In different articles I have seen different definitions of Barsotti-Tate representations. I am wondering if and how these definitions are equivalent.
In Section 1.1 of Conrad-Diamond-Taylor they say that, for $K/\mathbb{Q}_\ell$ a finite extension and $E\subset \overline{\mathbb{Q}}_\ell$ some coefficient field and $V$ a 2-dimensional vector space over $E$, a Galois representation $$ \rho: G_K \to GL(V) $$ is Barsotti-Tate if there exists an $\ell$-divisible group $\Gamma_{/\mathcal{O}_K}$ such that $\rho$ acting on a stable $\mathcal{O}_E$-lattice inside $V$ is isomorphic as a $\mathbb{Z}_\ell[G_K]$-module to the generic fibre of $\Gamma_{/\mathcal{O}_K}$ with its action by $G_K.$ (This definition explains the name.)

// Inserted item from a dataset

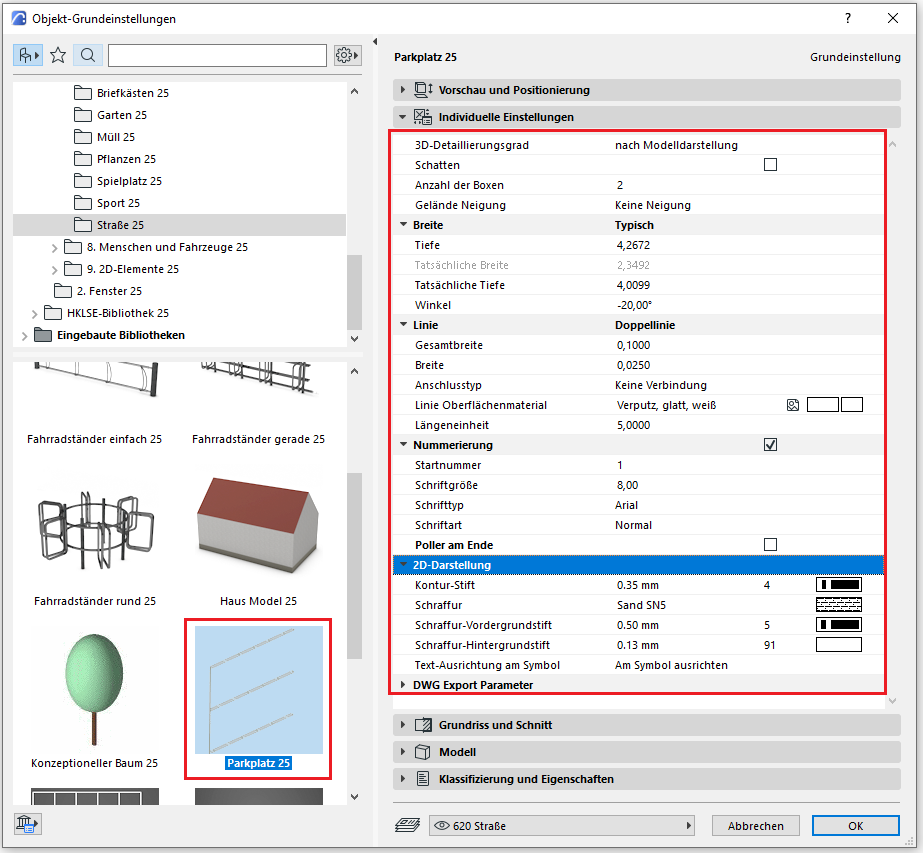Screen dimensions: 923x853
Task: Click the help question mark icon
Action: (847, 18)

In Section 2.3.1 of Gee-Liu-Savitt they say that the representation $\rho$ as above is Barsotti-Tate if for all embeddings $\tau:K\to \overline{K}$ we have that the $\tau$-labelled Hodge-Tate weights are $HT_\tau(V)=\{0,1\}.$
It is not obvious to me that these definitions are equivalent. Is this easy to see? Is a reference for this fact available?
Thanks.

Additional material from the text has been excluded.